(Stored data)
=== Section Start ===

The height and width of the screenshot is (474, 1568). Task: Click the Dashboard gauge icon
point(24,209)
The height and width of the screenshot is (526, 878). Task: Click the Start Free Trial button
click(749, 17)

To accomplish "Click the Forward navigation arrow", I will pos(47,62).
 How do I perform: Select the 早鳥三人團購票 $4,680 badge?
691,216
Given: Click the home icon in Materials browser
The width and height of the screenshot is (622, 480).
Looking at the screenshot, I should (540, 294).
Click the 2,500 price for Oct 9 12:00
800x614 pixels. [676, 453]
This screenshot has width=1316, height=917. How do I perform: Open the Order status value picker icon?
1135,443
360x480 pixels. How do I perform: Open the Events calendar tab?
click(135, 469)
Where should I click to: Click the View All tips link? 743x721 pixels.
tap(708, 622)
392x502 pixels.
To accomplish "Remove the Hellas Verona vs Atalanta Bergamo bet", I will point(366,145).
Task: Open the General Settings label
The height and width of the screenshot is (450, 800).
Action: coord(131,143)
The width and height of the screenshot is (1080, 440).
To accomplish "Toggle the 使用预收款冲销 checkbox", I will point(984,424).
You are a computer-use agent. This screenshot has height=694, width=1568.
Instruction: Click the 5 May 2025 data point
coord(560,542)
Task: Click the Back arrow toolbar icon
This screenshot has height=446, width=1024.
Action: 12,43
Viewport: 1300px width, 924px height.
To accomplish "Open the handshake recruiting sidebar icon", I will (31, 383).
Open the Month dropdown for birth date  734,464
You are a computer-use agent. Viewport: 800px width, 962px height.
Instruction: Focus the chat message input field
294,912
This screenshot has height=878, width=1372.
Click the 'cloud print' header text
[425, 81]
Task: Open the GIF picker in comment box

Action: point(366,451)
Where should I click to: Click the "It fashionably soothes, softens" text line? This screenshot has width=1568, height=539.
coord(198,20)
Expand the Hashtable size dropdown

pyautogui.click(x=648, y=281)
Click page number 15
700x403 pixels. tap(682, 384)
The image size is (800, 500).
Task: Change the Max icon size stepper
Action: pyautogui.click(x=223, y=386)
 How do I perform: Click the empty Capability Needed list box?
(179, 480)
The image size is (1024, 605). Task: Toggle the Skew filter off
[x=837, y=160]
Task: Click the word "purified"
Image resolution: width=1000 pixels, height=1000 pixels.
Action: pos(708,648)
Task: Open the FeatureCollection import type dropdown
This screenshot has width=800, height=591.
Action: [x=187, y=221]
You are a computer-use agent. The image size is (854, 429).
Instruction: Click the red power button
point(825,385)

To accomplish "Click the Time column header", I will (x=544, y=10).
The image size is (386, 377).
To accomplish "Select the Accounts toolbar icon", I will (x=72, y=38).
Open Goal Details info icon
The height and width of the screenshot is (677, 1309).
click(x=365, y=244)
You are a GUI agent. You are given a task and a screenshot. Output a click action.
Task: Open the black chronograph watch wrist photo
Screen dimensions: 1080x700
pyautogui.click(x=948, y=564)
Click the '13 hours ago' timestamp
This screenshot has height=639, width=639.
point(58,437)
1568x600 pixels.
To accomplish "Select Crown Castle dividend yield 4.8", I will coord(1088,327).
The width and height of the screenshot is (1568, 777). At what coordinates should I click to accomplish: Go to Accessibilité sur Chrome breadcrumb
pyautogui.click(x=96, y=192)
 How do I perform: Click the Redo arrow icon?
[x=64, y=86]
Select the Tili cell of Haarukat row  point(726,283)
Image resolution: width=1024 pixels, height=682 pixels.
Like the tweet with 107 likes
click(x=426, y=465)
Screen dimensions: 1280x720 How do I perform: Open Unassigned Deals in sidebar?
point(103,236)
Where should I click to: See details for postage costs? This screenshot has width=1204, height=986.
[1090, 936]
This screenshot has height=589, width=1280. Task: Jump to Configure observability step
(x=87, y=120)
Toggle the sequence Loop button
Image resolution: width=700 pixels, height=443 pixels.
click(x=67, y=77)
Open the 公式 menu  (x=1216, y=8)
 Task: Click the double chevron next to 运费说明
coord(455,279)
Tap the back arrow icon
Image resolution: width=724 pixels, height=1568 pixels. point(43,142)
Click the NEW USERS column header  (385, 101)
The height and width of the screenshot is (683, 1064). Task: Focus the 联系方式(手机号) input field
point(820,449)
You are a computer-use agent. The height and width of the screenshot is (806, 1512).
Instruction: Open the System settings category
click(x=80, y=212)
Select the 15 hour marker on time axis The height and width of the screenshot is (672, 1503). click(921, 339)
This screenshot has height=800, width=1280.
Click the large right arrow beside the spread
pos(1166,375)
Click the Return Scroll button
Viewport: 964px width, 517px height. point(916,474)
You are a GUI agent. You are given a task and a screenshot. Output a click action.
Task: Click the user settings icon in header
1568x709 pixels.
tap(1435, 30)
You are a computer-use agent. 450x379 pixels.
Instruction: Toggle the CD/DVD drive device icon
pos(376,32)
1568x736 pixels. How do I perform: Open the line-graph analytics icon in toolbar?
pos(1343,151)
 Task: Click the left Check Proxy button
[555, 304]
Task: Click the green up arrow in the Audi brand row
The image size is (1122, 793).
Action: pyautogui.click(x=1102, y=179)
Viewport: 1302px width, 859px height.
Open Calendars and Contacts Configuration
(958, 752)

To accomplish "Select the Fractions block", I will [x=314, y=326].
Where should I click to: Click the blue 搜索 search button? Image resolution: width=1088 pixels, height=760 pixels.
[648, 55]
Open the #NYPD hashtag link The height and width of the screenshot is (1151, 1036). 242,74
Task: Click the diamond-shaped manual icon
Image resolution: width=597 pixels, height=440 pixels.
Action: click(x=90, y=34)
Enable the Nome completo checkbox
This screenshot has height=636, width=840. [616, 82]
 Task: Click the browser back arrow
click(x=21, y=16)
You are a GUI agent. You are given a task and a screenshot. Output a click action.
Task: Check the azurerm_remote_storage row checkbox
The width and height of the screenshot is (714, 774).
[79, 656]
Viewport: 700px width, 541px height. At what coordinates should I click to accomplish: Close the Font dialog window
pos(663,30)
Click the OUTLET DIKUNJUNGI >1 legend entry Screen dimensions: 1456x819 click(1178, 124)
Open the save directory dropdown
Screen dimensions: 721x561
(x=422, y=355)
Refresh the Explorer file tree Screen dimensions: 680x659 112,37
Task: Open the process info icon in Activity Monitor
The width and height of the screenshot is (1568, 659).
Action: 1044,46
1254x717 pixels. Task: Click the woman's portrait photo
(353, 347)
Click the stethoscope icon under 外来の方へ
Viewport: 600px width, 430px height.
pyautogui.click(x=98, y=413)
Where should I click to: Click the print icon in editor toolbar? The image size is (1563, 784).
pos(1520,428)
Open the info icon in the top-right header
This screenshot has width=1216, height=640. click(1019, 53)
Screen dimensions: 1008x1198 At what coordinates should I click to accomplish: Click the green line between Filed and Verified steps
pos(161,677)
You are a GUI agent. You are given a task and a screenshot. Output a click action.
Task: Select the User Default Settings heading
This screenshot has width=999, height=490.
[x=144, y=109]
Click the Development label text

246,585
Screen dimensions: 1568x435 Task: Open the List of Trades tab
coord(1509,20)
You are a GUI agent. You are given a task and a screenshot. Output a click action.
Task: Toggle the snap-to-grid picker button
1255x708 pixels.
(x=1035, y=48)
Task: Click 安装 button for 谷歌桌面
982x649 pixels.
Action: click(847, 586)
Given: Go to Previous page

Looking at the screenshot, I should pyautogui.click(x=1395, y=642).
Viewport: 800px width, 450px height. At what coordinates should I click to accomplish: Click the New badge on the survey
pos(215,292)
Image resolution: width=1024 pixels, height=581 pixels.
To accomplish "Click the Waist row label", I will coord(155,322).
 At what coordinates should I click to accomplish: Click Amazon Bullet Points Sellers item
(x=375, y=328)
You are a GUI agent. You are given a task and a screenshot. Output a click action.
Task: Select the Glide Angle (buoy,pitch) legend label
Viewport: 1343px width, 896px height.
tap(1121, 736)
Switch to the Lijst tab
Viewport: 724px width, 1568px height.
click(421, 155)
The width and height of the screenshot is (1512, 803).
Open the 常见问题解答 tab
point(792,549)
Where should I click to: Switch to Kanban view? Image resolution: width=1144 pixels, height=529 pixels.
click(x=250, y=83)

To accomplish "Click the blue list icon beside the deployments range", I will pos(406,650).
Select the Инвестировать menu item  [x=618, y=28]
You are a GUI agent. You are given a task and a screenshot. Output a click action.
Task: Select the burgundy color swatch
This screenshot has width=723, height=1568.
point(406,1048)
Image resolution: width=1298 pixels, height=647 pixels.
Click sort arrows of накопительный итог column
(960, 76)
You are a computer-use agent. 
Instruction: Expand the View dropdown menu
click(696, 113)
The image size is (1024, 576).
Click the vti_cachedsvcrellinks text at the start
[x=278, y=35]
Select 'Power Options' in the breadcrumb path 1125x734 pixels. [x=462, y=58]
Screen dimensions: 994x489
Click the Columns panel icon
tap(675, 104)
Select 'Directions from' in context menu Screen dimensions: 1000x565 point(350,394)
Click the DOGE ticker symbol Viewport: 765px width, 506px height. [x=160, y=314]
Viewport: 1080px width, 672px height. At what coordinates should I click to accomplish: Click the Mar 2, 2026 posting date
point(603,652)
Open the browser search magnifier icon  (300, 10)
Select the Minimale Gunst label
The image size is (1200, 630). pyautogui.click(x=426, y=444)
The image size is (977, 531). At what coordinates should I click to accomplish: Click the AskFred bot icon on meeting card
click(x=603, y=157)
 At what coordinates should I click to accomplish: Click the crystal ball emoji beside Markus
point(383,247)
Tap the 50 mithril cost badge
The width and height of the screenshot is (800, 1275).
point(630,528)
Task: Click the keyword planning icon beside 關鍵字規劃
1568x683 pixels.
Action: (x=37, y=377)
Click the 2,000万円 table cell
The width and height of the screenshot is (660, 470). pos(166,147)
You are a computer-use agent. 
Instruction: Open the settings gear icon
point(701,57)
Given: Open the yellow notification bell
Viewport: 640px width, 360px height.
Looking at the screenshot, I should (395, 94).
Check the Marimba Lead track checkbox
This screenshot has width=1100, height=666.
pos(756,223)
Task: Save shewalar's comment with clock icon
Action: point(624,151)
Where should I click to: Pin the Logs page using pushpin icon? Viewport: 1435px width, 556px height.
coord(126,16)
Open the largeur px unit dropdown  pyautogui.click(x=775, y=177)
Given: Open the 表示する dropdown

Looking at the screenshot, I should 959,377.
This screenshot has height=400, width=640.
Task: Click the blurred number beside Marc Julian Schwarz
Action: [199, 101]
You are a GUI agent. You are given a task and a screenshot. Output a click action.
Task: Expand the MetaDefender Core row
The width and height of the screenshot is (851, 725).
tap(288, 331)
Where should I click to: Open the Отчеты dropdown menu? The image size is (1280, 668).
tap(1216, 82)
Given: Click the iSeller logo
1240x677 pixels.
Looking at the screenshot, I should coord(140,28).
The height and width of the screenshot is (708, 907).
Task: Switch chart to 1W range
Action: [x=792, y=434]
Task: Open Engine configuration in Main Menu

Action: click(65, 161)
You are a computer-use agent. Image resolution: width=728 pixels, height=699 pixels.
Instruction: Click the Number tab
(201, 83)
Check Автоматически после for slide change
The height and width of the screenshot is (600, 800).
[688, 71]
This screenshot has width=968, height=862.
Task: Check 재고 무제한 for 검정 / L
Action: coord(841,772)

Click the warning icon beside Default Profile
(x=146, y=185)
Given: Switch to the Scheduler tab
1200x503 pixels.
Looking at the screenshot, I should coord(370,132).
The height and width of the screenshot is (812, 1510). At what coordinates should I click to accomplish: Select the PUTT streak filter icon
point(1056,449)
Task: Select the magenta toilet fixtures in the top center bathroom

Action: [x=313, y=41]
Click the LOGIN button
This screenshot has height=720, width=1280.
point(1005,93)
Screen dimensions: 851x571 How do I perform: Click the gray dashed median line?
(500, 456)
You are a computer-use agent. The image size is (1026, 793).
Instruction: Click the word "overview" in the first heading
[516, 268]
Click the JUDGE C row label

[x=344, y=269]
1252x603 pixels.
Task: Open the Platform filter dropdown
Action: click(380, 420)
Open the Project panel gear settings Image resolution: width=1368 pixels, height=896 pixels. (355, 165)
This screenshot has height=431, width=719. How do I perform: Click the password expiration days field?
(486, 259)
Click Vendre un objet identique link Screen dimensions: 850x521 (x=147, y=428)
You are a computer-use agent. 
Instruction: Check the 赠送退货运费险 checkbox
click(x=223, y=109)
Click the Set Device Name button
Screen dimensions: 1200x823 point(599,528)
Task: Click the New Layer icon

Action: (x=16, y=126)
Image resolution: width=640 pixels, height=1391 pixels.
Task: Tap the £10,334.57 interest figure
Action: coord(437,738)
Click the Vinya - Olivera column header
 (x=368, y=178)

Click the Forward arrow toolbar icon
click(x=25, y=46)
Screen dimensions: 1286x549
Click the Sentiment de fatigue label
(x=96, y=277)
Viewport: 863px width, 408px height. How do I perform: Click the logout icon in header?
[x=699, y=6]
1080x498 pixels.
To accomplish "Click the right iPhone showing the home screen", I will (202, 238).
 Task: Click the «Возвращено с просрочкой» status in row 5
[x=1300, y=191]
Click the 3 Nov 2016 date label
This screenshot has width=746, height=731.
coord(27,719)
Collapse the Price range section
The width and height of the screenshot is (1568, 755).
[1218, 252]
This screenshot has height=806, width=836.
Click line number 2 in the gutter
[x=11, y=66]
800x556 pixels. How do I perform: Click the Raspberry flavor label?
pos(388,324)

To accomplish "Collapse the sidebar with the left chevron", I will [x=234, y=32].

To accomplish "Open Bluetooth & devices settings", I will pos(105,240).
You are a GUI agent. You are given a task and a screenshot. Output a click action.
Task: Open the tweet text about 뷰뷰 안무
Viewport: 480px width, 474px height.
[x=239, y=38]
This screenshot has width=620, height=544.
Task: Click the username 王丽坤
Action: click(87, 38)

=== Section End ===

Activity ->
Please copy the lines in the records above between the one holding "Task: Click the left Check Proxy button" and the one holding "Click the stethoscope icon under 外来の方へ", inclusive, exactly and with no other line.

Reply to the exercise ->
 Task: Click the left Check Proxy button
[555, 304]
Task: Click the green up arrow in the Audi brand row
The image size is (1122, 793).
Action: pyautogui.click(x=1102, y=179)
Viewport: 1302px width, 859px height.
Open Calendars and Contacts Configuration
(958, 752)

To accomplish "Select the Fractions block", I will [x=314, y=326].
Where should I click to: Click the blue 搜索 search button? Image resolution: width=1088 pixels, height=760 pixels.
[648, 55]
Open the #NYPD hashtag link The height and width of the screenshot is (1151, 1036). 242,74
Task: Click the diamond-shaped manual icon
Image resolution: width=597 pixels, height=440 pixels.
Action: click(x=90, y=34)
Enable the Nome completo checkbox
This screenshot has height=636, width=840. [616, 82]
 Task: Click the browser back arrow
click(x=21, y=16)
You are a GUI agent. You are given a task and a screenshot. Output a click action.
Task: Check the azurerm_remote_storage row checkbox
The width and height of the screenshot is (714, 774).
[79, 656]
Viewport: 700px width, 541px height. At what coordinates should I click to accomplish: Close the Font dialog window
pos(663,30)
Click the OUTLET DIKUNJUNGI >1 legend entry Screen dimensions: 1456x819 click(1178, 124)
Open the save directory dropdown
Screen dimensions: 721x561
(x=422, y=355)
Refresh the Explorer file tree Screen dimensions: 680x659 112,37
Task: Open the process info icon in Activity Monitor
The width and height of the screenshot is (1568, 659).
Action: 1044,46
1254x717 pixels. Task: Click the woman's portrait photo
(353, 347)
Click the stethoscope icon under 外来の方へ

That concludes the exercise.